Debian is now relying on this environment variable.  It is going into
our next stable release, which is already partially frozen, and it has
already propagated to many (probably most) of our derivatives.
We took the decision to start using the variable after Lars said it was
going to stick around and, specifically, that it was therefore okay to
backport it to Emacs 28.

Over in our own channels, we had actually been planning to add our own
version of this environment variable, before it got added upstream.
In other words, we independently came to the conclusion that a mechanism
of this nature was what we needed; as Stefan says, one reason is that we
need to handle invocations of Emacs deep within third party Makefiles.

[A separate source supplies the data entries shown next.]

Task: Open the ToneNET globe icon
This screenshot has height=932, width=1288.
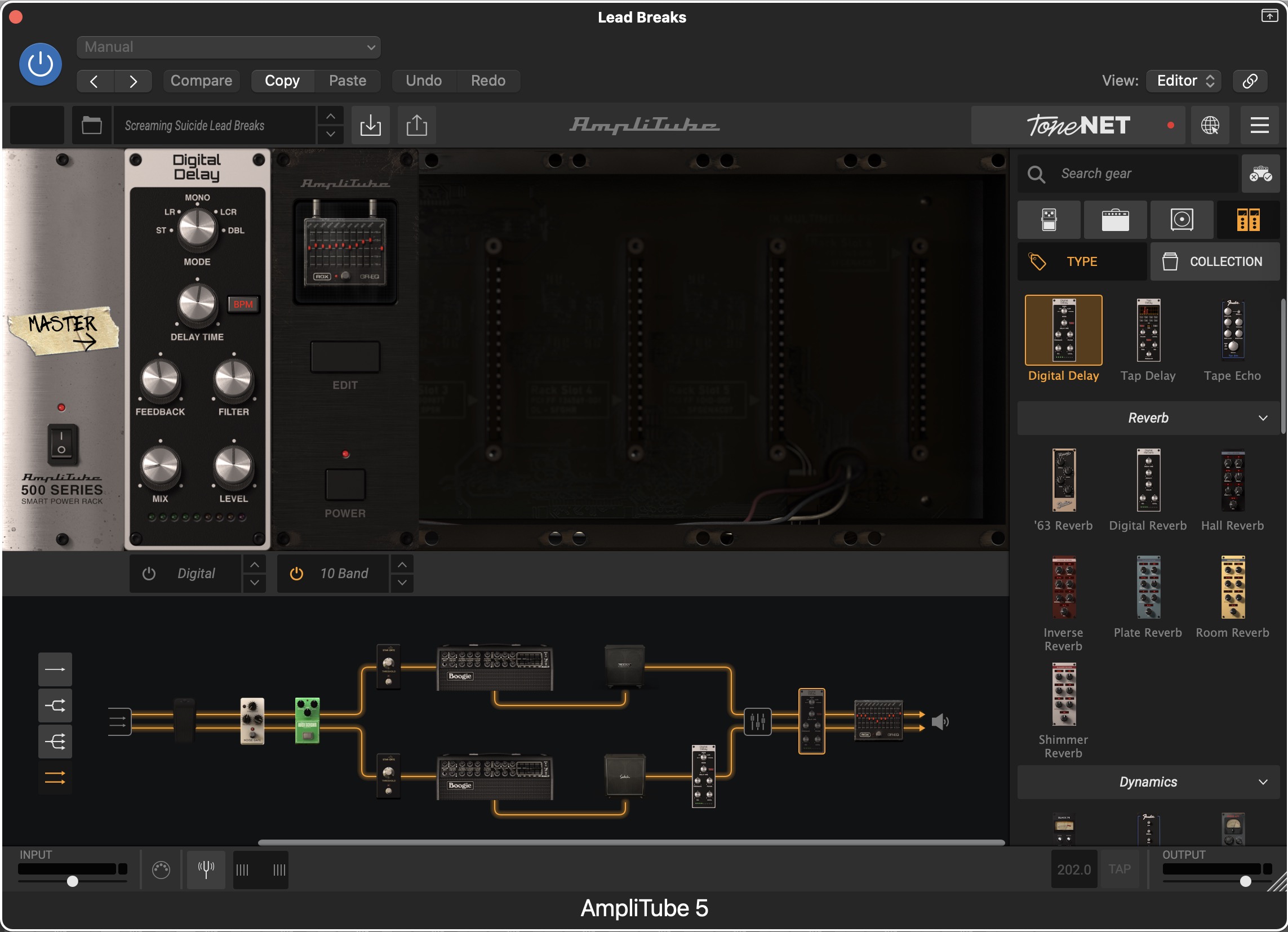Action: (1210, 125)
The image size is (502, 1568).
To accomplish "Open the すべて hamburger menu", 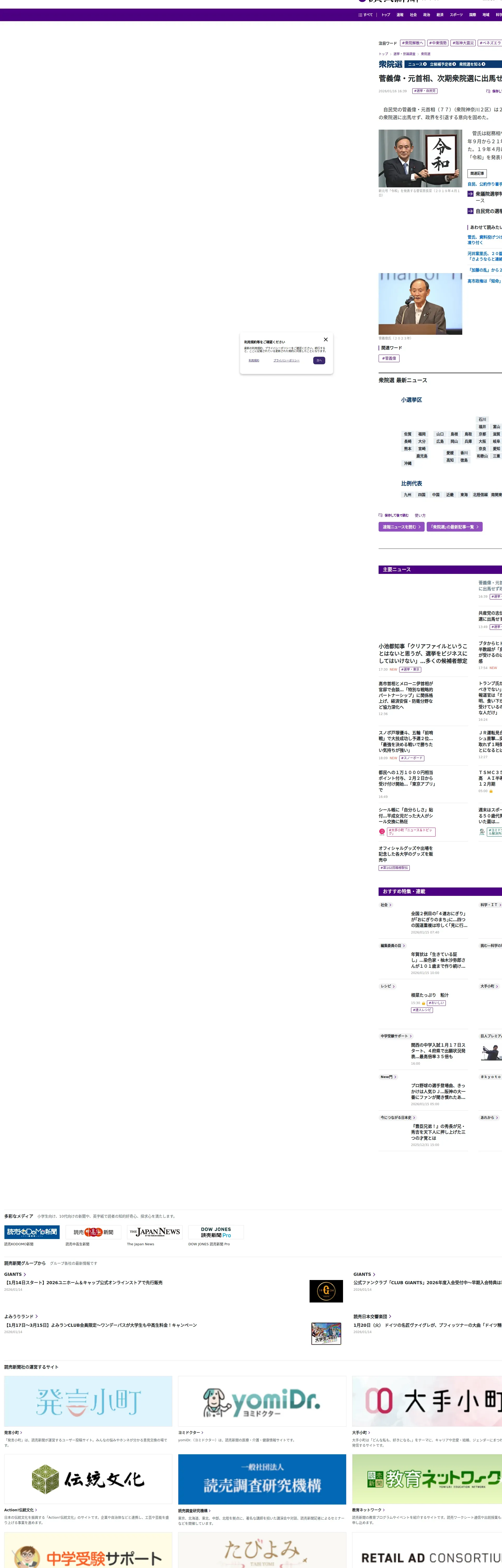I will click(x=365, y=15).
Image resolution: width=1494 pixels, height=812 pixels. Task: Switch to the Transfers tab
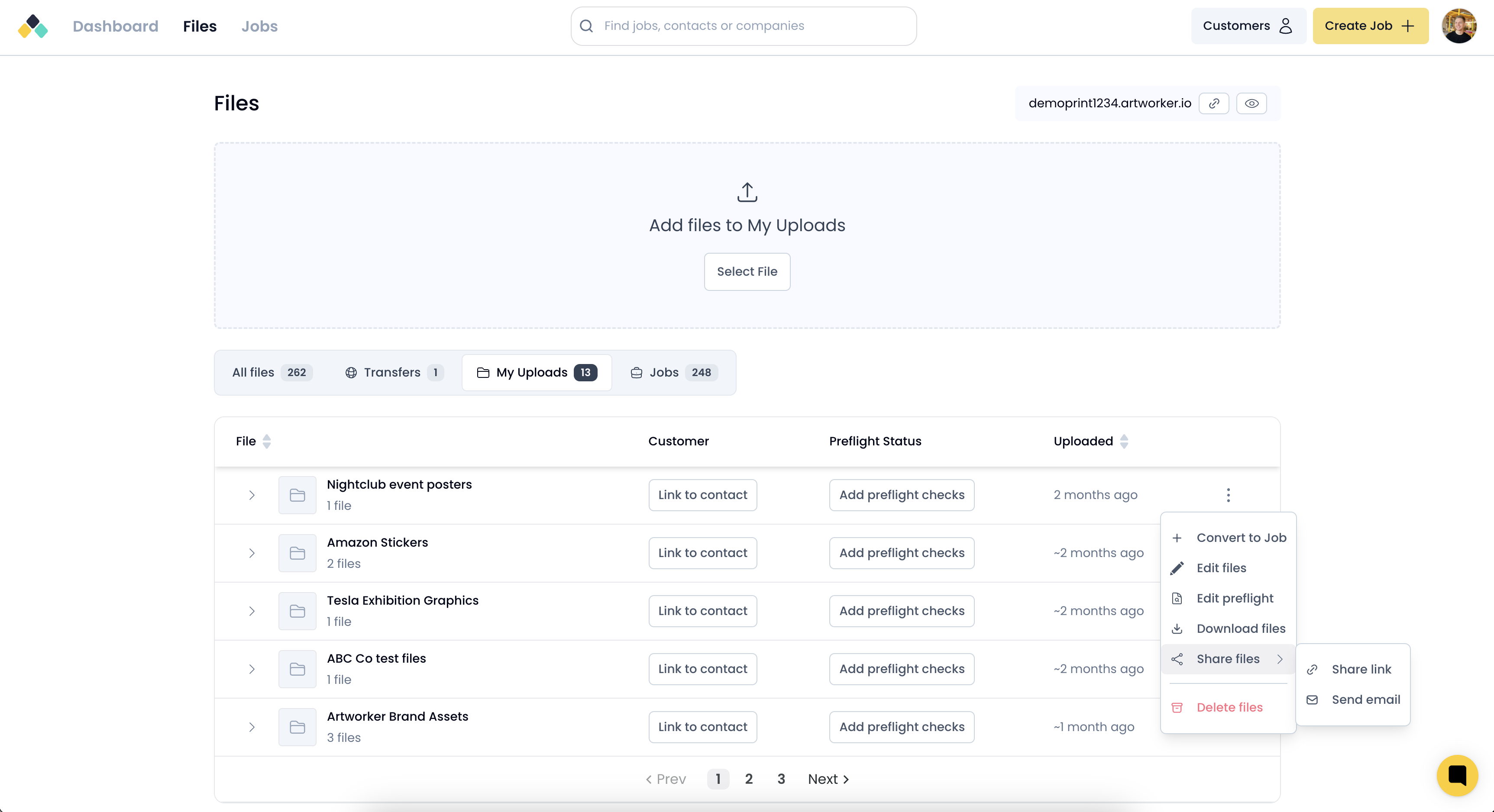(394, 373)
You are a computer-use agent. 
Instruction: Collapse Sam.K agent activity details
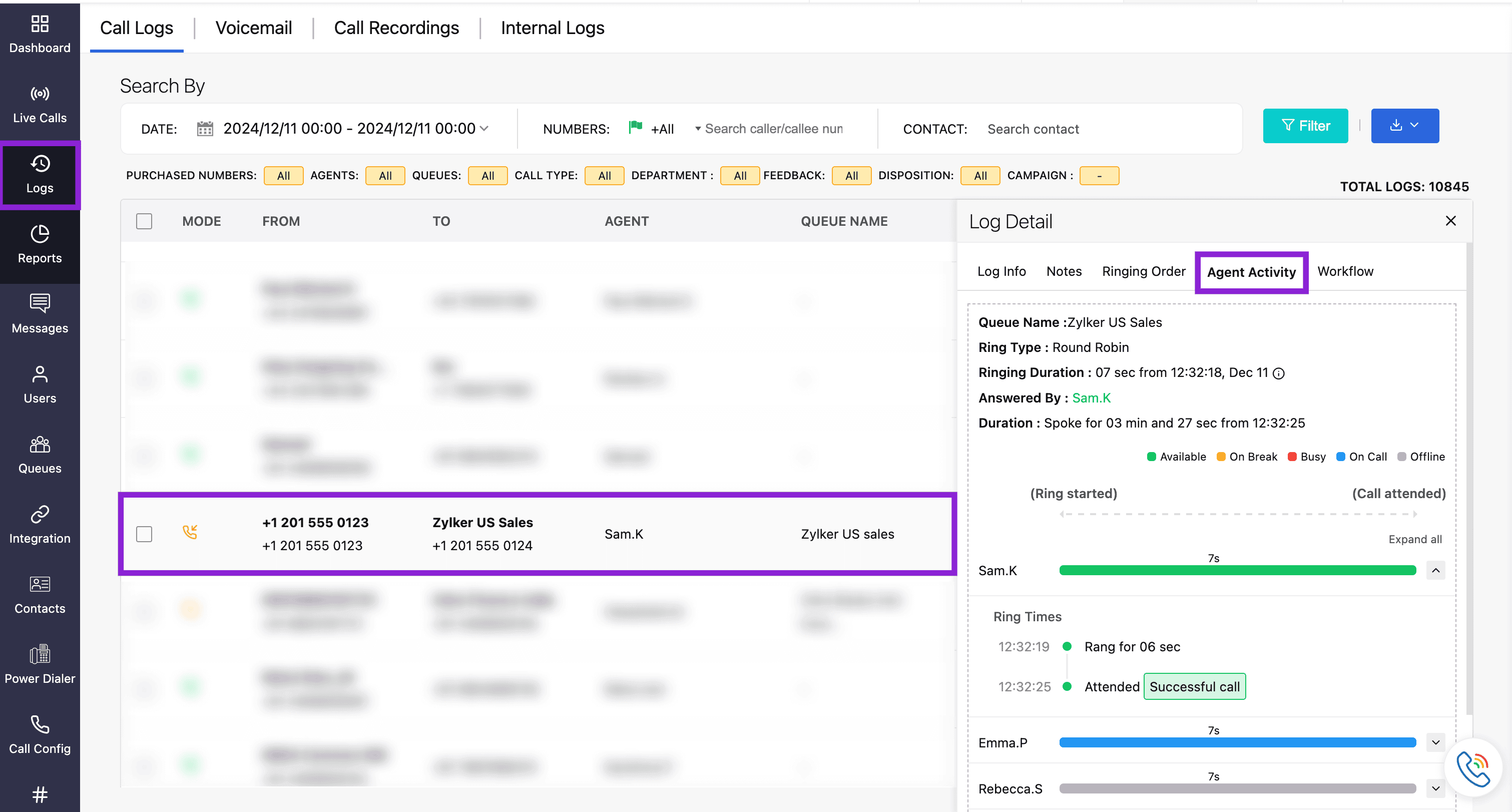[1436, 570]
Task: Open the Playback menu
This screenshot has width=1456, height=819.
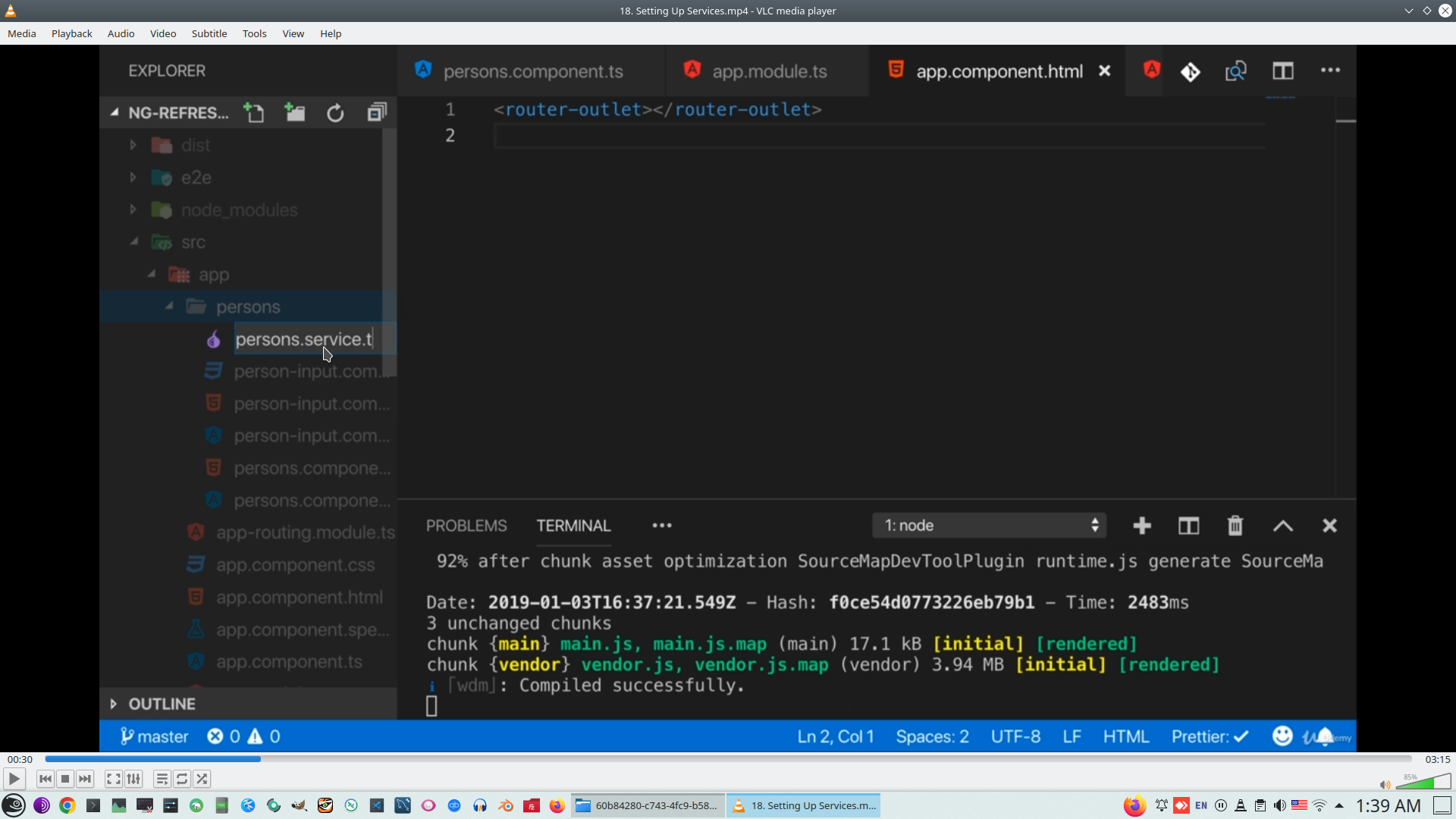Action: pos(71,33)
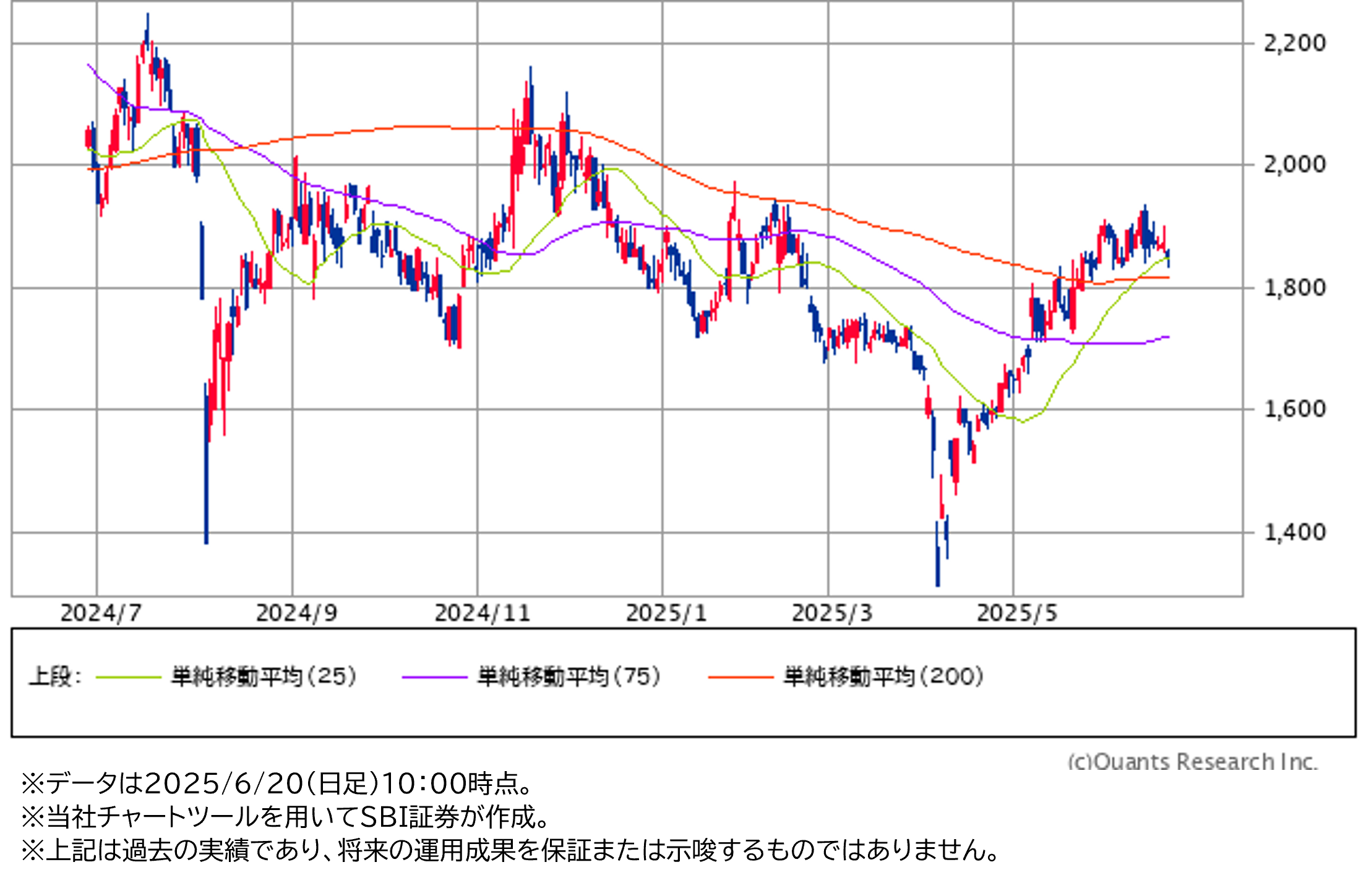The image size is (1361, 896).
Task: Select the 単純移動平均(200) legend label
Action: (883, 676)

In the shorter term, were it to be removed, we'd probably patch it back
in with a DEBIAN_something name, rather than break all our packages
again, or, rather than delaying uploading Emacs 29 to Debian.
But in the longer term, I'm sure that we would be open to alternatives,
if you really do want to remove the variable.

(Just fyi, I am now co-maintaining Emacs in Debian alongside Rob.)